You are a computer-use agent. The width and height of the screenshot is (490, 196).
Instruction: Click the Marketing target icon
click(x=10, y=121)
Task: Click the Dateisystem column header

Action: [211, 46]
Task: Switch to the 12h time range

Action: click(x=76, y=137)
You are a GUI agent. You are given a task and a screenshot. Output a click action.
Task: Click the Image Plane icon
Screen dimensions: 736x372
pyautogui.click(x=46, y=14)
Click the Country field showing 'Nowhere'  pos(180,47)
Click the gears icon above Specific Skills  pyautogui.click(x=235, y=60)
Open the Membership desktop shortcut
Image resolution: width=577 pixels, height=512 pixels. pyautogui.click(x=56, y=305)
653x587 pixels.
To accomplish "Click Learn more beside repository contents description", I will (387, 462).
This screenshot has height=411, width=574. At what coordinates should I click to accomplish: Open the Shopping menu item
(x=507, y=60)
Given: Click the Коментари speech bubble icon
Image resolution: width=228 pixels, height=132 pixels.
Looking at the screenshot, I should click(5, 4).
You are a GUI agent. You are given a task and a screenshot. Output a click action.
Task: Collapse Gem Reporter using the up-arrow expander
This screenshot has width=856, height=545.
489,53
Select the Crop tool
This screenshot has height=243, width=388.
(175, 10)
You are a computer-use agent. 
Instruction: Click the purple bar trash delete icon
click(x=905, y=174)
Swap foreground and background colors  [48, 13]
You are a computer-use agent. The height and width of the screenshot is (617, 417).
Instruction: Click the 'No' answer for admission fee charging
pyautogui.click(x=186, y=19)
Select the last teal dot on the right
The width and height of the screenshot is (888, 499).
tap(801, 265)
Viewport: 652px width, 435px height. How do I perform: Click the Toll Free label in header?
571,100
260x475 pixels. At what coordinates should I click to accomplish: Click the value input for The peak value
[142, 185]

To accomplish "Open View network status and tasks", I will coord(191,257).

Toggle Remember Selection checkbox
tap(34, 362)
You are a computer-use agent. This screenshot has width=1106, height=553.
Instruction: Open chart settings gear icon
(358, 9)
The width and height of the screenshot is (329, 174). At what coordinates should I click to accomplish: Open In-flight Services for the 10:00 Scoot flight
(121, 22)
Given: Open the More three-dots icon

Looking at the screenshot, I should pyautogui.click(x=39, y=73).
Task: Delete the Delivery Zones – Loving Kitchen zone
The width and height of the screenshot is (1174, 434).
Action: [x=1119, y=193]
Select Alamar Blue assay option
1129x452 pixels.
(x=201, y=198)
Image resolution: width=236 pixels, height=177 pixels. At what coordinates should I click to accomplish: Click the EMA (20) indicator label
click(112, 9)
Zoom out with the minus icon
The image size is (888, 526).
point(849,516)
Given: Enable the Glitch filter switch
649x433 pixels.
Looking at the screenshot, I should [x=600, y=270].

# [Work task]
The answer must be the lines from the one containing "Select Alamar Blue assay option" to the final line of the data above, copied exactly, both included, with nothing added.

# [Task response]
Select Alamar Blue assay option
1129x452 pixels.
(x=201, y=198)
Image resolution: width=236 pixels, height=177 pixels. At what coordinates should I click to accomplish: Click the EMA (20) indicator label
click(112, 9)
Zoom out with the minus icon
The image size is (888, 526).
point(849,516)
Given: Enable the Glitch filter switch
649x433 pixels.
Looking at the screenshot, I should [x=600, y=270].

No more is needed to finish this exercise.